Hidden Lynx從2009年開始在世界各地發動網路攻擊,已有15個地區、上百個機構遭駭。最大的受害國家為美國,占整體的52.7%,台灣則位居第二,為15.5%,其他依序為中國(9%)、香港(4%)、日本(3%)、加拿大(2.4%)、德國(2.2%)和俄國(1.7%)。
若以產業別來看,金融服務業成為最大的攻擊目標,其他還包括政府、資通訊、教育和醫療等。然而,以金融業來說,較大型銀行卻不是主要的攻擊對象,反倒是投資銀行、資產管理機構,以及股票交易公司等,更容易淪為駭客鎖定的目標。

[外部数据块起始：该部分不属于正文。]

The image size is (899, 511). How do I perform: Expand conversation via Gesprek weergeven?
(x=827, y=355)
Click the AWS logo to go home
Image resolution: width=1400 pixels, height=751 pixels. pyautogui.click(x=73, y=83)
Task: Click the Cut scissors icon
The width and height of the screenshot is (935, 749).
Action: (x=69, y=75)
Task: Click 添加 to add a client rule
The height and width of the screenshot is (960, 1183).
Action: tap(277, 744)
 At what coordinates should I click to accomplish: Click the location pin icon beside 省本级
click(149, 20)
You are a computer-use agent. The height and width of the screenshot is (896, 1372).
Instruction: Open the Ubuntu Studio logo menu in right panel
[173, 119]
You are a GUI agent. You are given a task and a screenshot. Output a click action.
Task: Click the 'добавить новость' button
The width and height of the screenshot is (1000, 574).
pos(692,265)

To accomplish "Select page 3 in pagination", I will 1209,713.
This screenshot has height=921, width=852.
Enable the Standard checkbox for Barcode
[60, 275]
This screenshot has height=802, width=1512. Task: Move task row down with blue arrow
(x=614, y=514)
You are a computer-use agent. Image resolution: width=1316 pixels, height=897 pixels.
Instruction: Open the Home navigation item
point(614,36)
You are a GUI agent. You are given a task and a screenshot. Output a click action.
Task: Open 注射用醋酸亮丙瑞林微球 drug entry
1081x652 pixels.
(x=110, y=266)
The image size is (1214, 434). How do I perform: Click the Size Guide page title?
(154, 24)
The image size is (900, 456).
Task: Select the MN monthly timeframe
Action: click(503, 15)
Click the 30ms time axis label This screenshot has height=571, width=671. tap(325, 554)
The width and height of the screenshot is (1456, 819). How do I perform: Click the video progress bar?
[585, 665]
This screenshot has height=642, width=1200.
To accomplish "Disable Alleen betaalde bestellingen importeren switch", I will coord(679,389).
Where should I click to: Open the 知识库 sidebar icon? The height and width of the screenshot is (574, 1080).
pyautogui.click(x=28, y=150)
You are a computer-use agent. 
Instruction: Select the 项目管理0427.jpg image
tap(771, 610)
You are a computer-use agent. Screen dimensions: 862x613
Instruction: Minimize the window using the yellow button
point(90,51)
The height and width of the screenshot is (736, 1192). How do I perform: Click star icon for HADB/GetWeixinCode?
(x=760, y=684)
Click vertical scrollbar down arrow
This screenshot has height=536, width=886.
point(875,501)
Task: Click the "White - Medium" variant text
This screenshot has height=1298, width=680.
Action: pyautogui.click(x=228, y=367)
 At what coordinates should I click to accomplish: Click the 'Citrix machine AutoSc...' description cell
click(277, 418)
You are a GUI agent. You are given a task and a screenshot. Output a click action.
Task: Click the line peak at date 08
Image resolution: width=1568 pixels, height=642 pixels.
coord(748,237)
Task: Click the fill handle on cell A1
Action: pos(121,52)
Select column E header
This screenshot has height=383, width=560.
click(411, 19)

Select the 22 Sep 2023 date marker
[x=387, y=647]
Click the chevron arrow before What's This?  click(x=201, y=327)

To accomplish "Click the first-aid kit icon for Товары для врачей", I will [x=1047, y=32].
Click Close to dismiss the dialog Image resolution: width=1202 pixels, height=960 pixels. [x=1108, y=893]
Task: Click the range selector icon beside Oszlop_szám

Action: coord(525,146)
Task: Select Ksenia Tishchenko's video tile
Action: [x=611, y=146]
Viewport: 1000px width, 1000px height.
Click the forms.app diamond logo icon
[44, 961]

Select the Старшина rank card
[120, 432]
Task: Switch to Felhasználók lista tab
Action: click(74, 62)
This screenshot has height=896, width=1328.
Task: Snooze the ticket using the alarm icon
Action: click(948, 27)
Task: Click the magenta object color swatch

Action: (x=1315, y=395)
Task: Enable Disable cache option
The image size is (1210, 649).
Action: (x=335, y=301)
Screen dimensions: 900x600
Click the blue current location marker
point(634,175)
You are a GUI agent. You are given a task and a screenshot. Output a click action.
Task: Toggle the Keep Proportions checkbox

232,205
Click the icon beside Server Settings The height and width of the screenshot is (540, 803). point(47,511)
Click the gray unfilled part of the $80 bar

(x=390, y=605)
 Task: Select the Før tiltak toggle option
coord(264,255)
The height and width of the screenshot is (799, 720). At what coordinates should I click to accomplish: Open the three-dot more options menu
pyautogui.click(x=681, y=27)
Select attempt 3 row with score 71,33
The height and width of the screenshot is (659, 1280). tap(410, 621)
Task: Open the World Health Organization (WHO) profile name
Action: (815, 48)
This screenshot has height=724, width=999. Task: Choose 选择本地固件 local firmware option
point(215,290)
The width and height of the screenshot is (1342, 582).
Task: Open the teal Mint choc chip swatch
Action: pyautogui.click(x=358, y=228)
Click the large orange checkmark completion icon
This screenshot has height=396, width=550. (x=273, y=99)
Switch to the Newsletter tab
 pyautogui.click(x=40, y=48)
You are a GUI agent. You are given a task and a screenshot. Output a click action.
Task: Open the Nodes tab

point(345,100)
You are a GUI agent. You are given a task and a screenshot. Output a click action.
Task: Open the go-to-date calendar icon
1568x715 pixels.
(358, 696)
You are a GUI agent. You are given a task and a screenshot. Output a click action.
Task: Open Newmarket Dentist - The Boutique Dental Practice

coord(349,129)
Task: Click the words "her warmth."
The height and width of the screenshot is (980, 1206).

賽門鐵克進而分析,Hidden Lynx的規模約介於50到100人,而且可能進而分成至少兩個團隊以展開不同的活動。Hidden Lynx不僅規模相當龐大,其攻擊能力也遠超過目前許多活躍的駭客集團,比如曾鎖定美國政府發動攻擊且與中國解放軍有關的Comment Crew駭客集團。
賽門鐵克表示,從Hidden Lynx發動的一系列攻擊顯示,該集團採取的攻擊手法具備相當高的專業性、組織性,以及效率,他們能同時發動數起網路攻擊,並快速地變更攻擊策略,因此,就連許多安全保護等級相當高的機構也無法倖免。
此外,Hidden Lynx攻擊的手法相當多元,該集團也是水坑攻擊(watering hole)的採用先驅,並能善用許多早期零時差(zero-day)漏洞,在某些案例中,甚至透過入侵目標機構的供應鏈,以作為攻擊目標機構的跳板。